> [SELECTED EXTRACT]:

5. Mistaking sync with backup
Sync and backup are not the same. Backing up is to copy data from one location to a different one. Syncing involves two actions: copying or erasing data to make sure two different locations have exactly the same set of data.
Syncing has the advantage of being quicker because only the files that get modifications will be copied. This reduces the time spent on making the copy but it involves the risk of data loss. If you erase files on your system, they will be erased from the copy (external hard drive, cloud, etc.) too.
Backing up gives you the chance to restore files you erased on your system using the copy. Syncing doesn’t. Files will be erased in both your system and the backup destination.
Currently, some tools for syncing warn you every time a file is erased, and you must confirm its deletion from the copy or its restoration to the system. But still, it’s better to keep away from syncing as a solution – things can go wrong.
6. Not testing restore time
A backup allows restoring your data in case it’s needed for your business to not suffer downtime. To back up consistently, and to store your copies properly is the first good step. But if you never try to restore such backups, you won’t have an idea of the exact amount of time that they take to be restored.
Set your mind to the worst scenario, your business suffered an attack and it’s down. What you need is to get back up as soon as possible because downtime means money loss and reputation damage. How can you plan or execute a strategy if you don’t know when exactly you will be back on track?
Also, while restoring your data as a test, it allows you to detect potential issues and fix them before it’s needed . Simply, if it takes too long to restore and that time doesn’t suit your needs, this could be the perfect time to switch to a different backup solution.

> [DATA]:

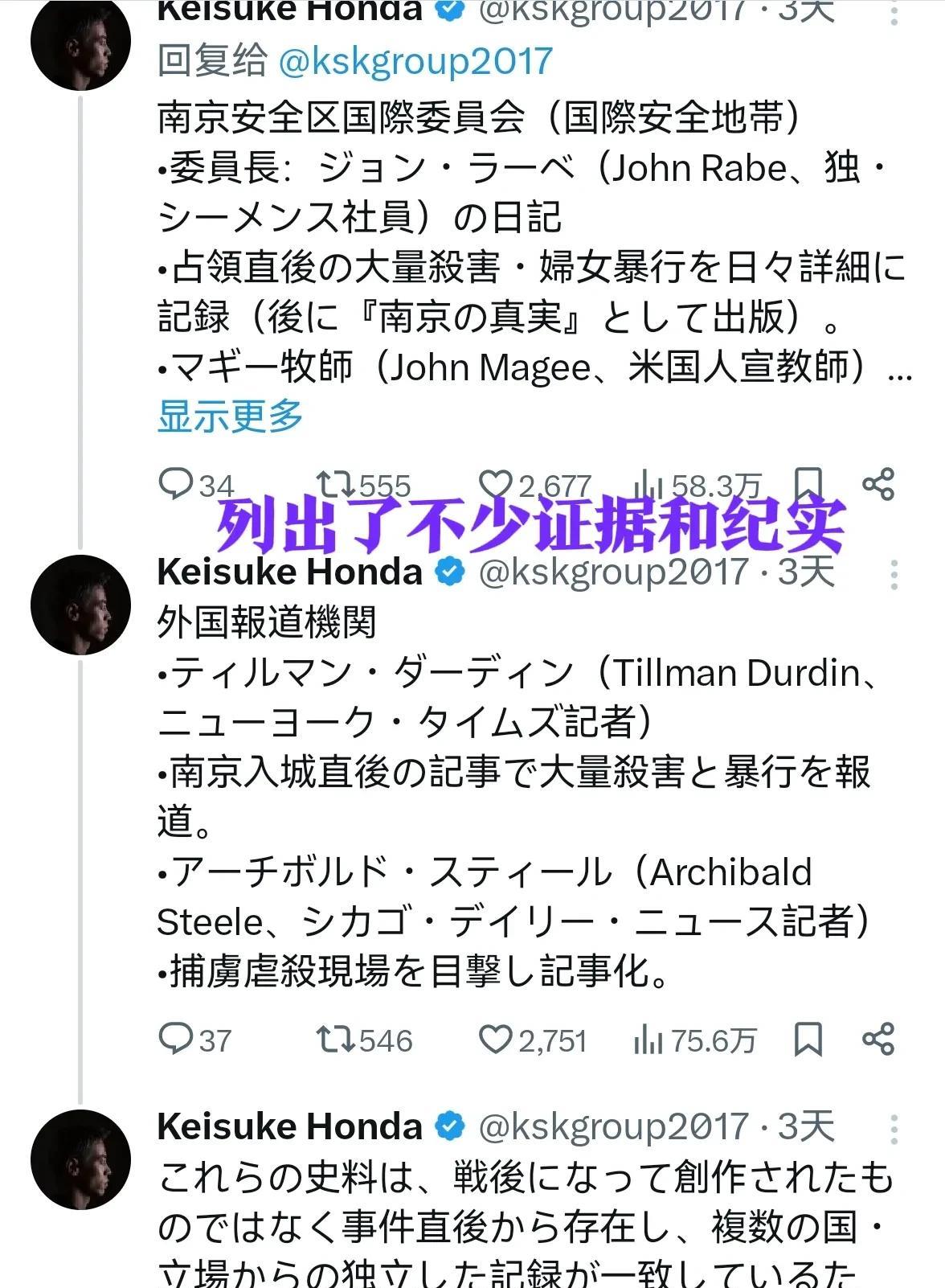Screen dimensions: 945x1288
Task: Share the Tillman Durdin tweet
Action: 878,1040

> [WHAT YOU HAVE TO DO]: Reproduce word for word the part of the backup-mistakes text starting at "Backing up gives" and ending at "the backup destination.". Nothing here needs the lines.

> [ANSWER SECTION]:
Backing up gives you the chance to restore files you erased on your system using the copy. Syncing doesn’t. Files will be erased in both your system and the backup destination.